#### [TASK STATEMENT]
Pull out each line below that contains the string "width" and copy those lines unchanged.

++++++++++

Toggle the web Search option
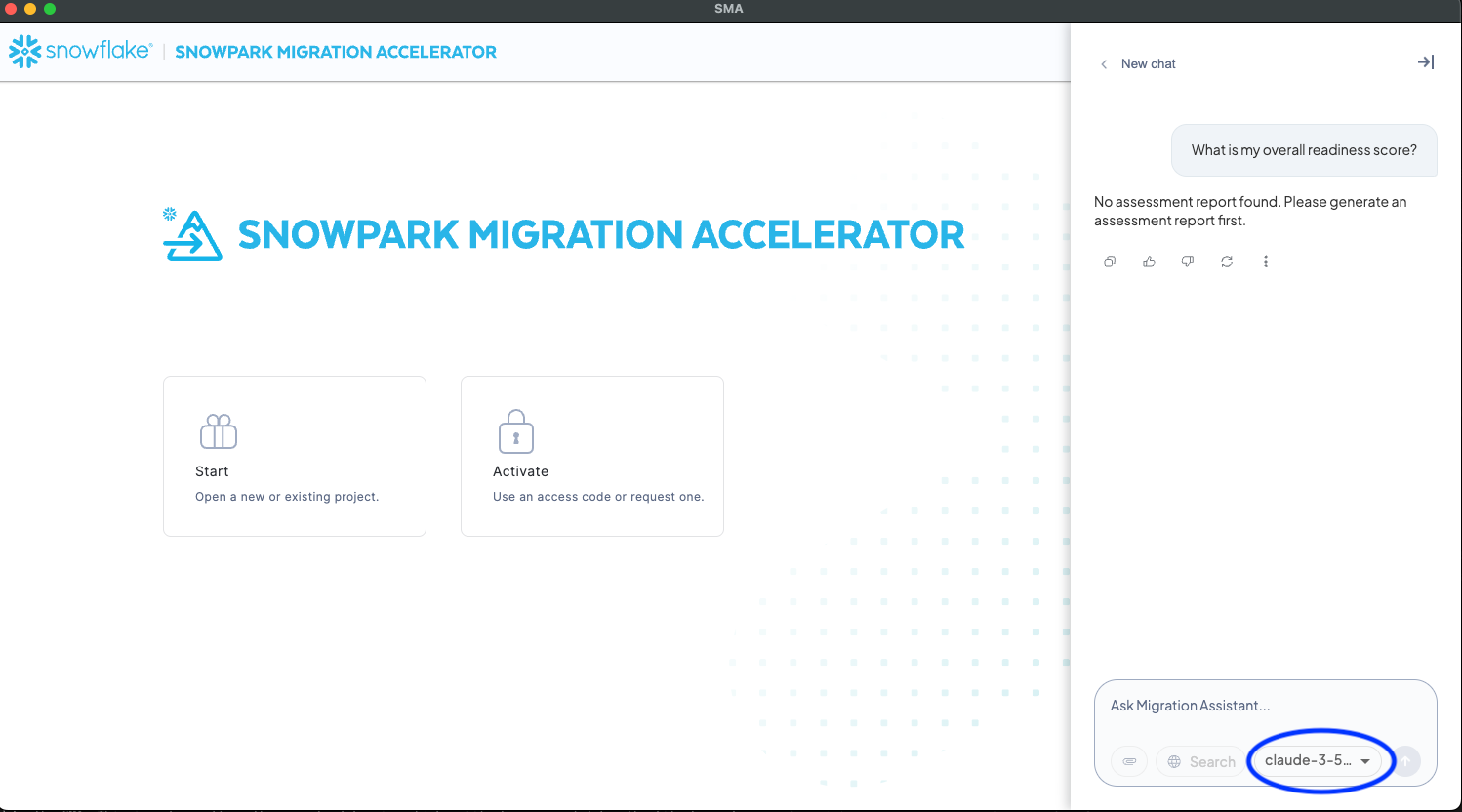pos(1201,761)
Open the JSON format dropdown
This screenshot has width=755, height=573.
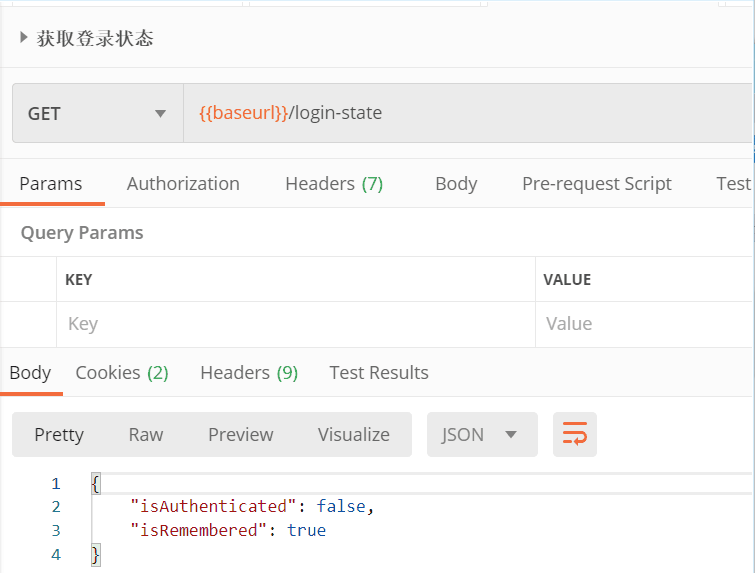point(481,434)
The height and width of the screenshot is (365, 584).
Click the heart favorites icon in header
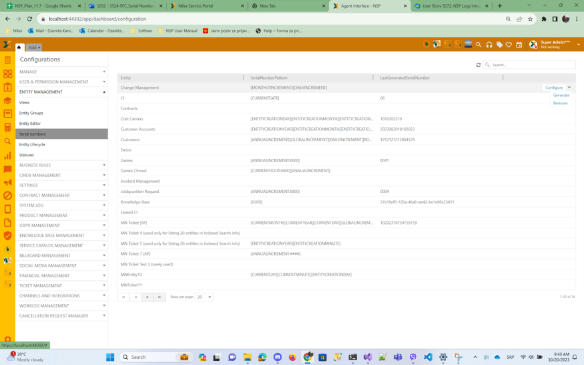[x=509, y=45]
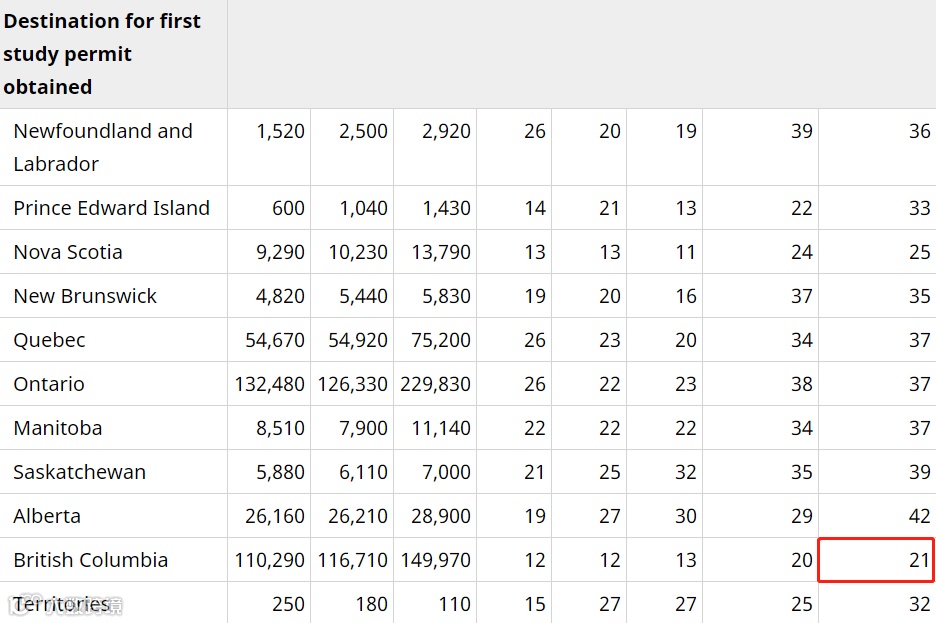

++++++++++

#### [COMPLETE ANSWER]
This screenshot has width=755, height=573.
The height and width of the screenshot is (365, 584).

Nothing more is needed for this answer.